Unlike showcased artworks at exhibitions held by other art groups in New Zealand at the time, which were usually chosen by those group’s committees, artworks displayed at exhibitions of The Group were curated by artists who had their works displayed at the upcoming exhibition.

Though the operation was unconventional during its time, members of The Group respected their traditional and conservative education they received in art school.

== Members ==
During its time, The Group had some notable names within New Zealand’s contemporary art scene joined as its members. Members of The Group were dominated by female artists except in 1932.

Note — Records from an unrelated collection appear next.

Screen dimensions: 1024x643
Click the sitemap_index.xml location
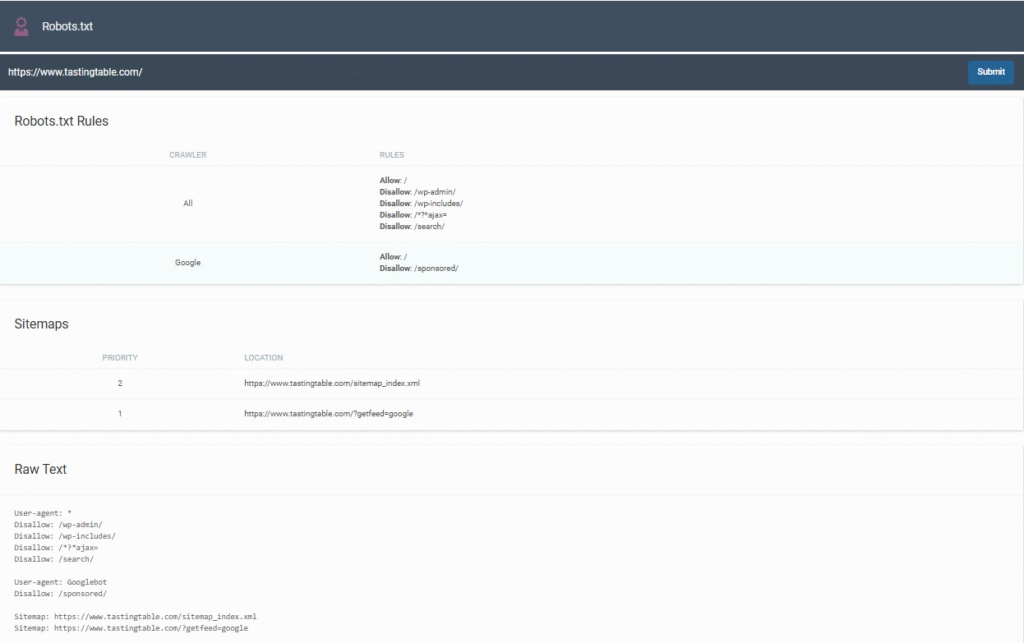339,383
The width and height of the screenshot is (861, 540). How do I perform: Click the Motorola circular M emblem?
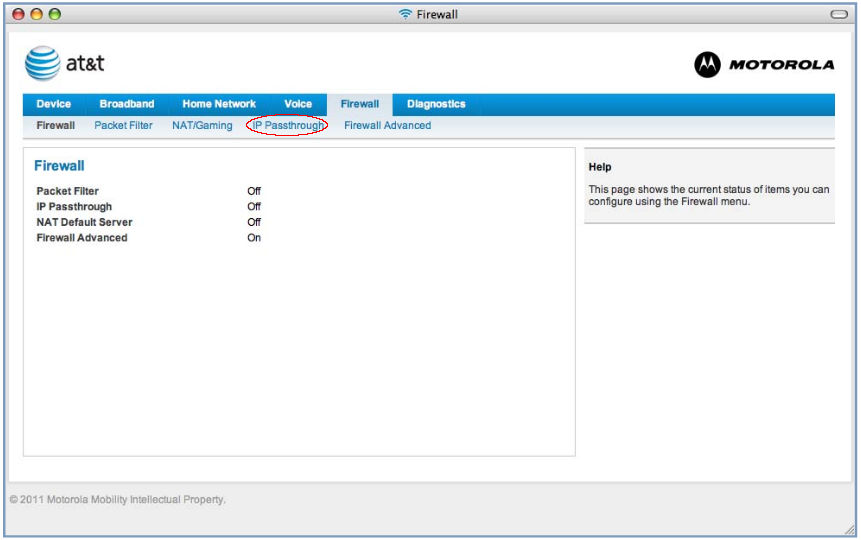707,65
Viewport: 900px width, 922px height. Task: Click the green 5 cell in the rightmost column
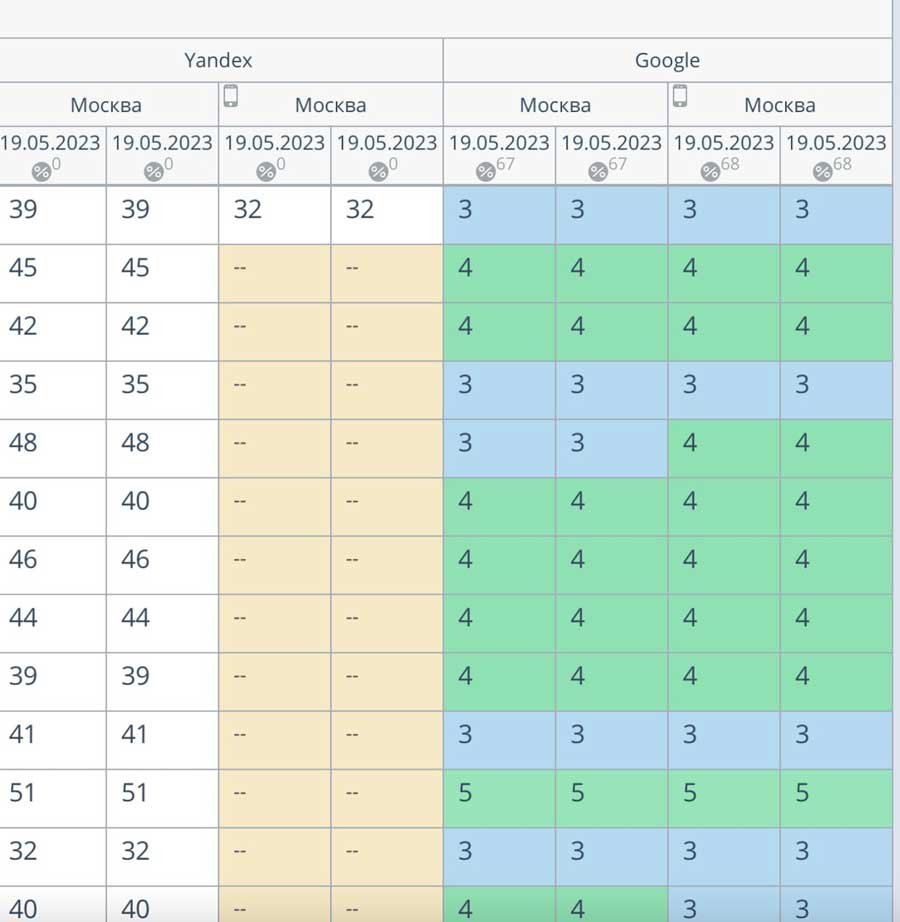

James Cook joined in 1931and exhibited with The Group in 1931 and 1932.

Rita Angus joined The Group in 1932. During her membership, she contributed fifteen works to the 1938 show. Angus has been a well-known name within the contemporary art scene of New Zealand, hence her membership boosted the reputation of The Group. She also introduced some artists such as Bensemann to become a member of The Group.

Leo Bensemann was a mainly self-taught artist as he, the son of a German blacksmith, grew up in an underprivileged rural environment. He withdrew his membership with CSA, where his works were exhibited during 1935 to 1938, to join The Group in 1938 after moving to Christchurch to pursue his with his membership being proposed by Rita Angus. The shared house of Bensemann, Rita Angus, and Lawrence Baigent was the informal headquarters and regular meeting spot of The Group. His art expression and style revolutionised the art scene of Christchurch as a result of his membership – free of influence from traditional methods that were taught in art school. Bensemann style focused on portraitures and graphic media, distinguishing himself from most The Group’s artists whose predominated subject is landscape.

Coming from rather similar background with Bensemann, Toss Wollaston became member of The Group in 1936. His style was similar to Bensemann’s in free and radical mindsets as they shared the same mentor. Wollaston shared the same apartment with Angus and Bensemann for some time.

Rata Lovell-Smith was a regular contributor to CSA in the 1920s until she left the institution for The Group. Her style mainly depicts landscape with poster-like colour palettes.

Olivia Spencer Bower was born in England. She graduated Canterbury College School of Art and started having her works showed with The Group from 1936. Preferred medium was using watercolour to depict landscape and figure subjects.

== Exhibitions ==
Throughout its operating period, The Group had organised its annual exhibition at the Durham Street Gallery, except for in 1933 and 1934 due to its temporary fall-out caused by the formation of NZSA. Many of Group's exhibitions displayed landscape and portraiture artworks as they were the dominated subjects of Group’s artists.

== Public responses ==
The Group received positive responses from the critics during its time being under review. They mainly spoke highly of The Group on its unique way of art exhibiting, which differentiates itself from other existing art institutions. However, there are opinions saying that Group’s lack of distinctive unity decreased its influence on New Zealand’s contemporary art scene.

Though being a competitor with The Group, James Shelley, NZSA’s first president, spoke highly of The Group as he admired their self-management and the freedom it gave its artists to fully express themselves via their artworks. He delivered opening speeches at Group’s 1929 and 1932 exhibitions.